[Start of section]

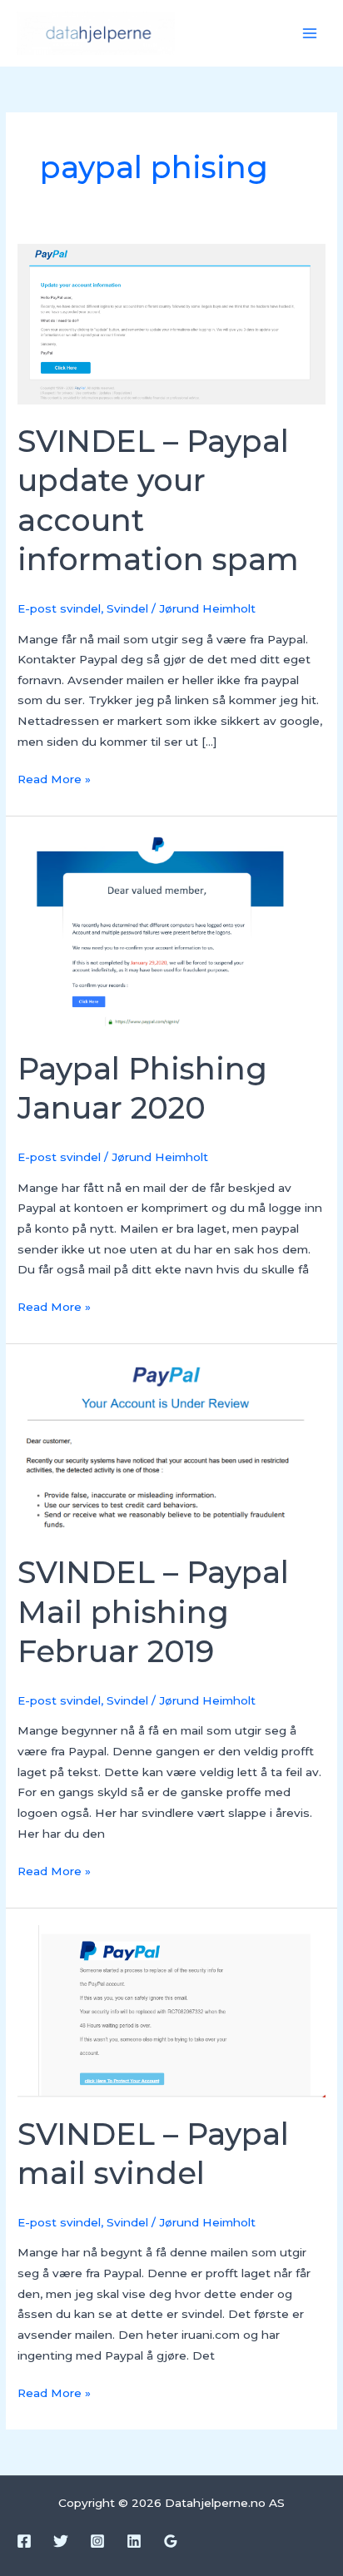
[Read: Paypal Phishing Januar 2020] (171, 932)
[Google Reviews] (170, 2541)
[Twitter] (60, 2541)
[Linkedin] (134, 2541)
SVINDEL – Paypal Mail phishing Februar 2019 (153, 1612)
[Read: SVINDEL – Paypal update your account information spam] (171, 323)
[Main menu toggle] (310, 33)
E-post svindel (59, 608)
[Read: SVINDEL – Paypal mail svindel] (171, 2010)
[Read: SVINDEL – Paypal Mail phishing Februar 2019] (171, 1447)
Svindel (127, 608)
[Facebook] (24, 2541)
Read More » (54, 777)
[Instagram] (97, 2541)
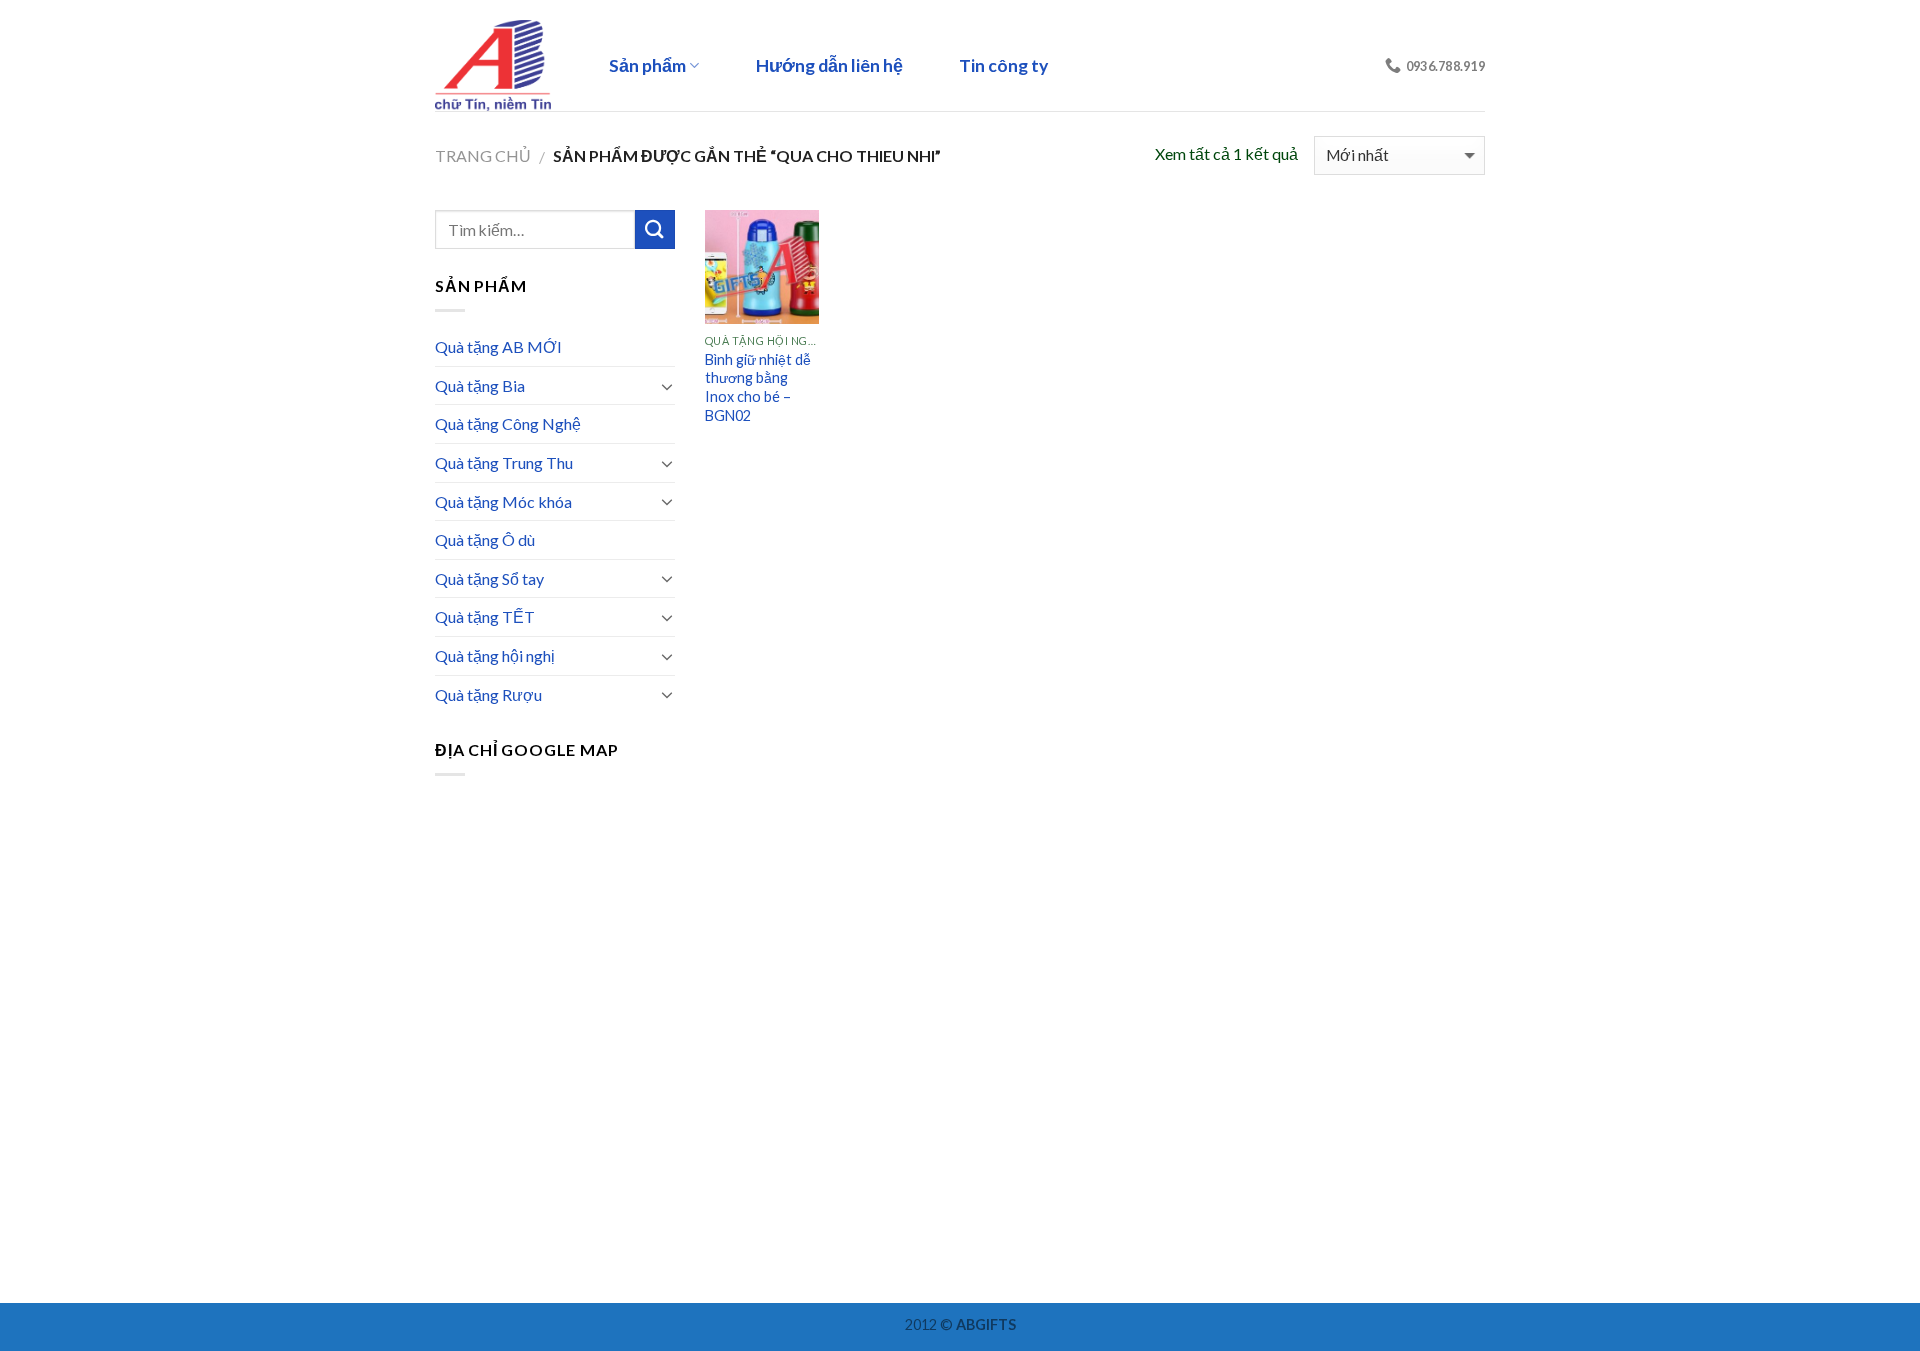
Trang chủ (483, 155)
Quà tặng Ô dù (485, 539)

[End of section]
[Start of section]

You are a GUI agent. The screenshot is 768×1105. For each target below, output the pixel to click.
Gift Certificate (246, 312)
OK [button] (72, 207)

[End of section]

● **YOUR ASSIGNMENT**:
From the data above, return every line from the line that has "[Read: Paypal Phishing" up to and including the line that has "E-post svindel (59, 608)", exactly.

● **SOLUTION TO THIS EXERCISE**:
[Read: Paypal Phishing Januar 2020] (171, 932)
[Google Reviews] (170, 2541)
[Twitter] (60, 2541)
[Linkedin] (134, 2541)
SVINDEL – Paypal Mail phishing Februar 2019 (153, 1612)
[Read: SVINDEL – Paypal update your account information spam] (171, 323)
[Main menu toggle] (310, 33)
E-post svindel (59, 608)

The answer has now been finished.